時にかなでちゃんを車で送ることで住んでる場所を把握したりして(以前出たセクハラ講座でこれはセクハラに当たる事例らしいということを思い出して戦慄)、相変わらずの気怠エロで押してくるのかと思いきや、この後に続くイベントで自身の身体の弱さで色んな物を感じて色んな物を手放してしまったんだなあと感じられました。
きっかけは、『怖いと感じる程度なら生きてるって思えるのと一緒』と話したところだったろうか。理解できるけど、考え方が切なくてちょっと哀しかった。と同時に、土岐は土岐のこの感情を理解して共感してしまうタイプと一緒になっちゃ駄目だなあと思った。なんかそういうタイプといっしょになるとこの人互いが互いに依存しあってなんか将来ズブズブになりそうやなって変な心配をしてしまった。お陰で土岐に俺はこういうネガネガな気持ちなんだよと暗い感情を述べられた後の選択肢で『お前の気持ち全然わかんねえわ!』な生命力に満ち満ちあふれた選択肢を選び続けなければ、と思いながらプレイしていた。途中で体調不良にもなるし、看病してた印象が強いです。でも、コルダ3無印ではあるんかないんかの病弱設定だったので、看病できて嬉しかった。一番の看病シーンで自分のことを語る土岐が本当に切なくて。でも我が分身のHP万単位のかなでちゃんに支えてもらったら元気になってました。
もう一つ3無印をプレイした時に土岐か榊ルートに求めていた、二人の間のギッスギスしたクソ不味い空気で深呼吸したいと思っていた自分の夢が叶うイベントがあって楽しかったです。(笑顔)
土岐は東金のぐいぐい来る感じが自分になくて楽しくもあり、そんでほんのちょっと周りより大人で、無茶苦茶言いながらも根本は常識人というイメージ。色々やりたいことがあったろうにそれも出来なくて、……って妄想が捗るぐらいにはささやかで丁寧な描写だった。矛盾してるような感じだけど、自分の言葉的にはこれが一番しっくり来ます。
最後は前を向いていられるようになったようなならなかったような、なんか依存度高くて結局かなでちゃんにゴリゴリ引っ張ってもらうタイプだなと思いました。エンディングスチルで一回りも小さい年下の女の子にめっちゃ甘えて支えられとるんですよ蓬生選手……これ見た時自分はただならぬ恐怖を感じつつも、弱音と本音を吐けるほどの心許せる人が出来て良かったねと思う気持ちもあって心がソワソワして落ち着かなかった。

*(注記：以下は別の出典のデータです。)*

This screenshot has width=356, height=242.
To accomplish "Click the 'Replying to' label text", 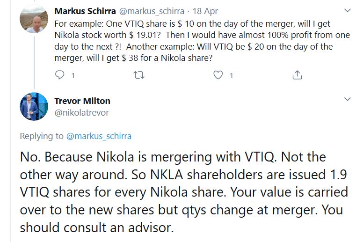I will tap(42, 136).
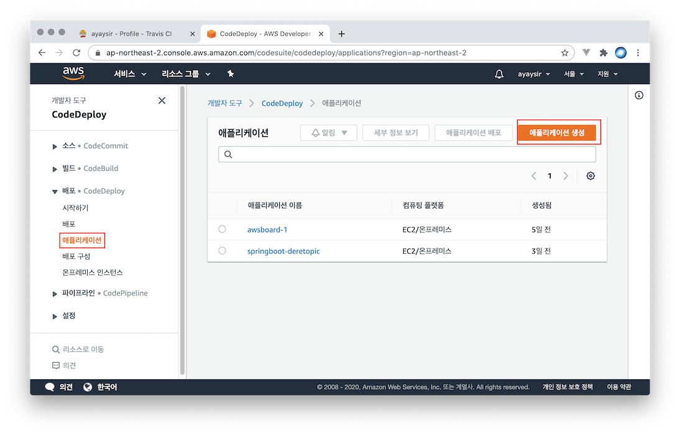Reload the page in the browser
The image size is (680, 435).
click(76, 53)
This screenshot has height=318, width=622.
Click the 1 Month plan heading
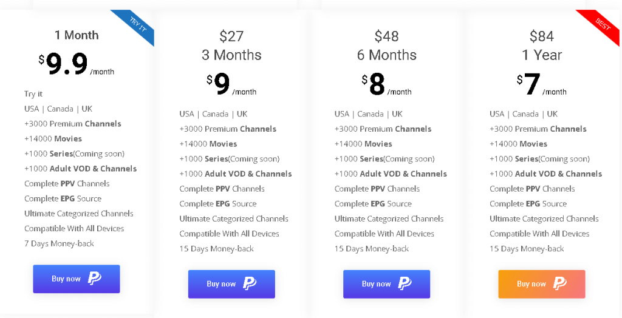(x=77, y=35)
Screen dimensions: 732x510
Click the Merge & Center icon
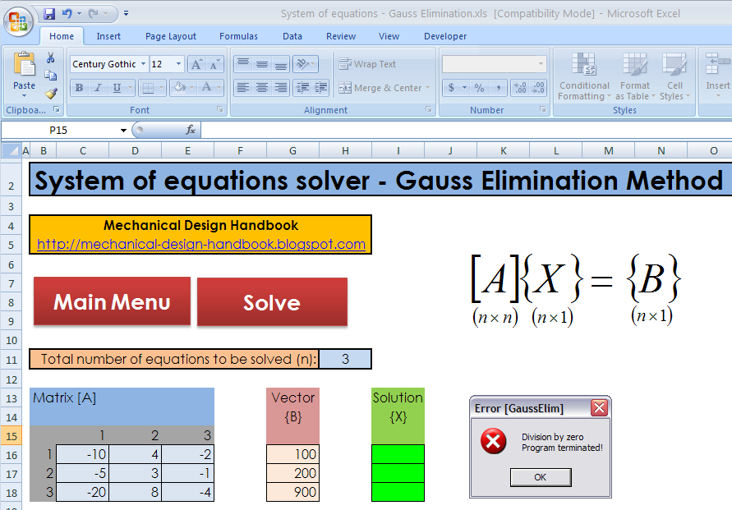[x=379, y=88]
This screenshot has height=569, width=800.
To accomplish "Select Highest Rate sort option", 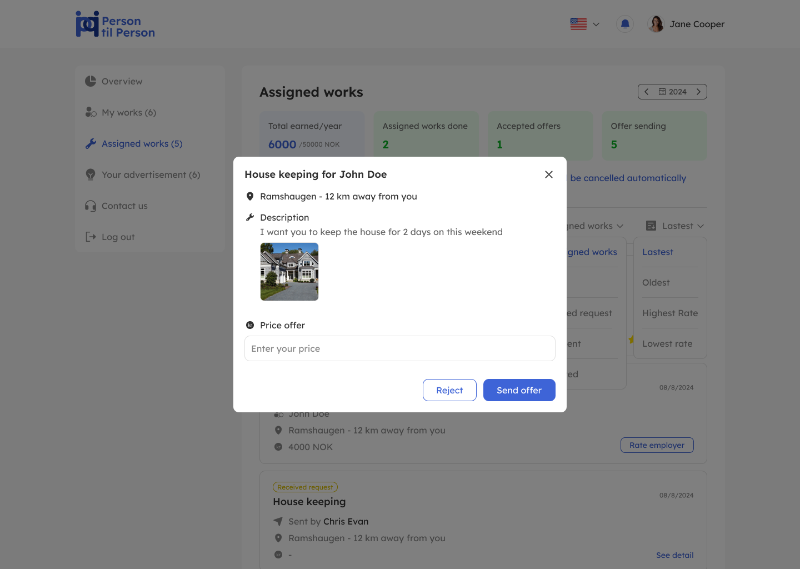I will pos(669,313).
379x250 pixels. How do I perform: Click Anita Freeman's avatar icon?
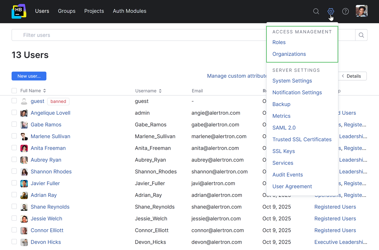[x=24, y=148]
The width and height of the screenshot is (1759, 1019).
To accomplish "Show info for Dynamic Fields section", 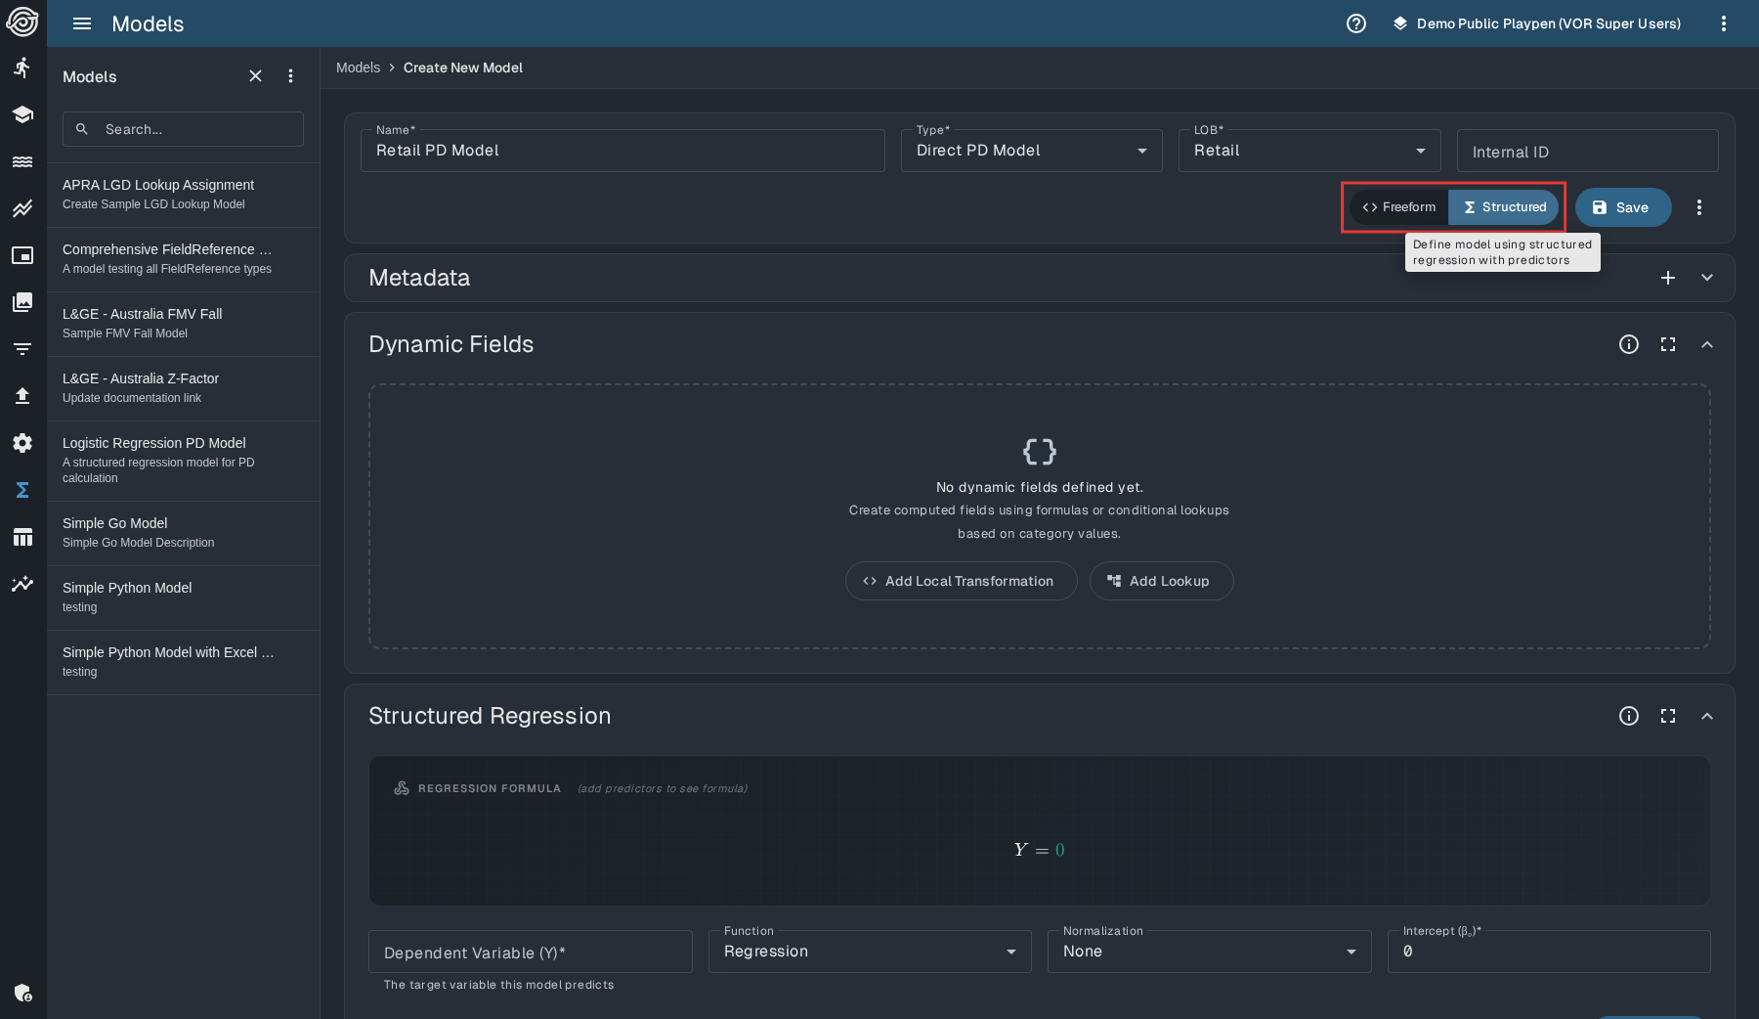I will [x=1628, y=344].
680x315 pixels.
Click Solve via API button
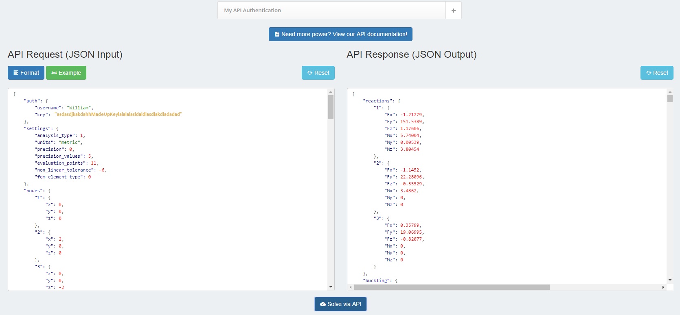340,304
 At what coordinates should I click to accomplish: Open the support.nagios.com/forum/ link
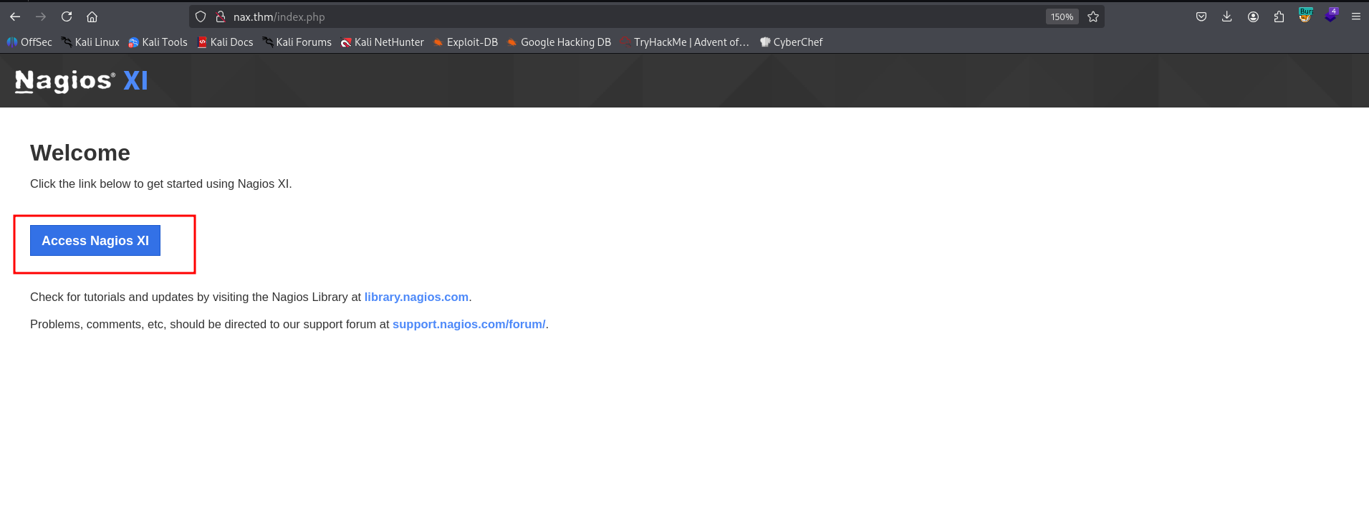pos(469,324)
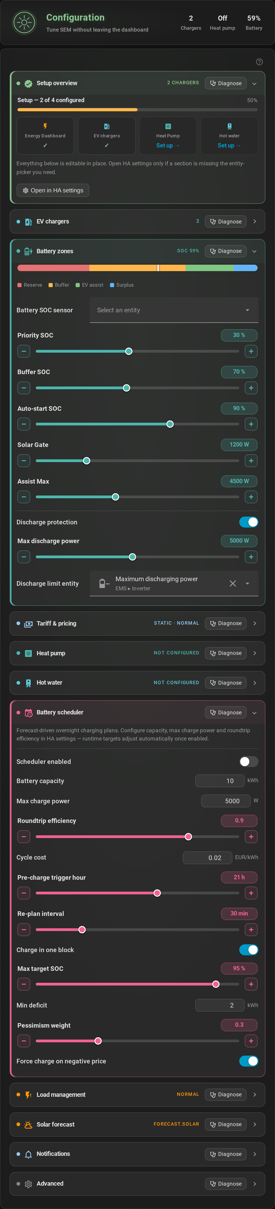Turn off Charge in one block

click(x=249, y=949)
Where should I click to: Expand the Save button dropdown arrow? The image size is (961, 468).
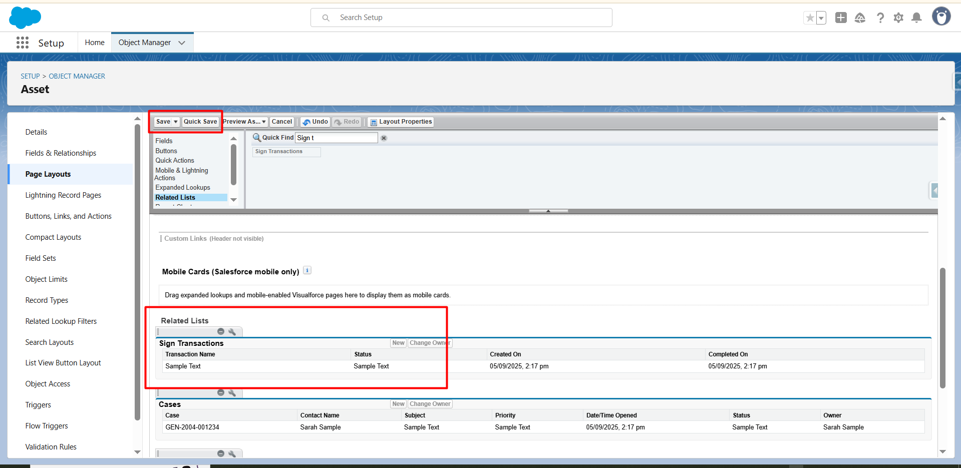[x=176, y=122]
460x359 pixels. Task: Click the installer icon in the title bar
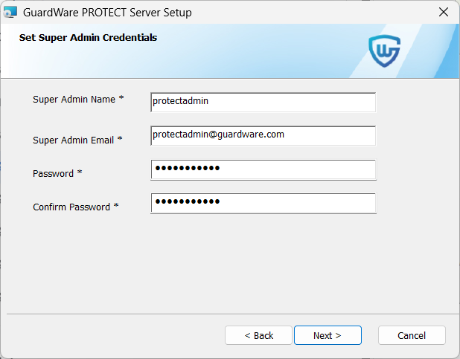point(10,12)
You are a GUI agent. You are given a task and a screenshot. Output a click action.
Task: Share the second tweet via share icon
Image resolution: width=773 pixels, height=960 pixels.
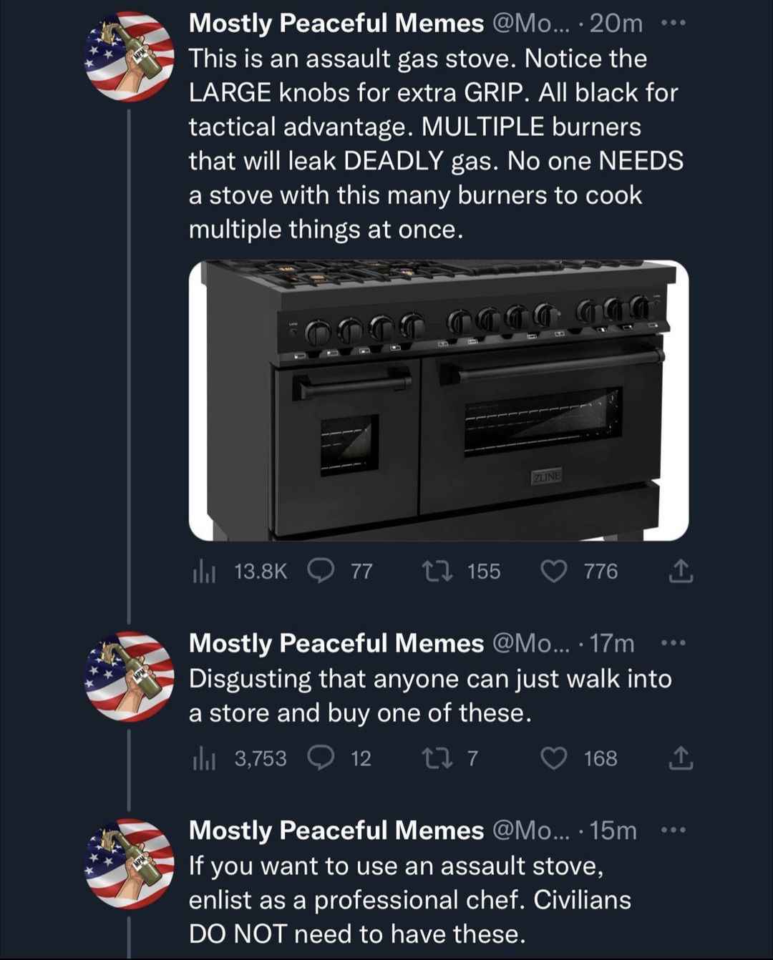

どうでもいい話なんですが、プレイ終盤にロースおじさん執筆のとんかつ教室を巡ってしまって土岐の口調が全部ロースおじさんに変換されてしまうという痛恨のミスを食らってしまったけど、……ええんよ……ええんよ……。


●芹沢 珠玉ED
当時の芹沢の印象……い、印象……と言われてもひねり出すのが難しいぐらい印象がなかった人。あの攻略人数なのでそれもしゃあないと思う部分もあるんですが、敢えてひねり出すなら『執事』ぐらいなものでして、逆に新たな気持ちでプレイ出来たのが良かったのかもしれない。
少し意外な過去をお持ちでしたが、それが今の芹沢の考え方や在り方にちゃんと繋がっていて面白かった。時々男らしい野獣な部分も見え隠れしてドギドギしました(タイプミスじゃないです)、新幹線スチルなんかは暗転くるな暗転近寄るなって願ったくらいおもいっきりニヤニヤしました。でも、なんだかんだ言って穏やかな空気感を大切にする彼は、やはり神南で一番常識人で紳士なお方だと思います。
神南の二人に色々振り回されつつも、本人もそれなりに楽しんでいたのでは、と思っていたので、最後に自分の気持を認めて納得できた様子は土岐ルートとは違った意味で安心しました。きっちりこなす責任感の強い彼を東金も土岐もちゃんと認めていただろうし、芹沢自身も彼らを尊敬して何かを得られるから支えてきたんだろうなあとぼんやり感じられる部分もあった。私の妄想が広がりすぎた部分もあるかもしれないが。
序盤挫けず嫌がり遠慮する彼をぐいぐい責めんきゃならんのですが、何度も根気よく彼に接することで、むこうもこちらを理解して……って展開はこれぞ乙女ゲーって感じがして楽しい部分でもありました。前述した二人が特殊な分、ゆったり流れるような空気感は清涼剤だった。
自分を崩さない彼が後半になってもう紳士がボロボロに崩れてデロデロになって甘々になったのを見た時、『芹沢ってこんな人だったのか』と意外な部分もあり、彼の中にも神南共通の色んな意味でアツいものが宿っていたのかもしれない。
個人的には中の人の細谷さんの吐息演技がエロくて震えました。筋肉チラチラスチルもあるけど、芹沢ってなんかエロい部分あるなと感じさせた要因の1つだった。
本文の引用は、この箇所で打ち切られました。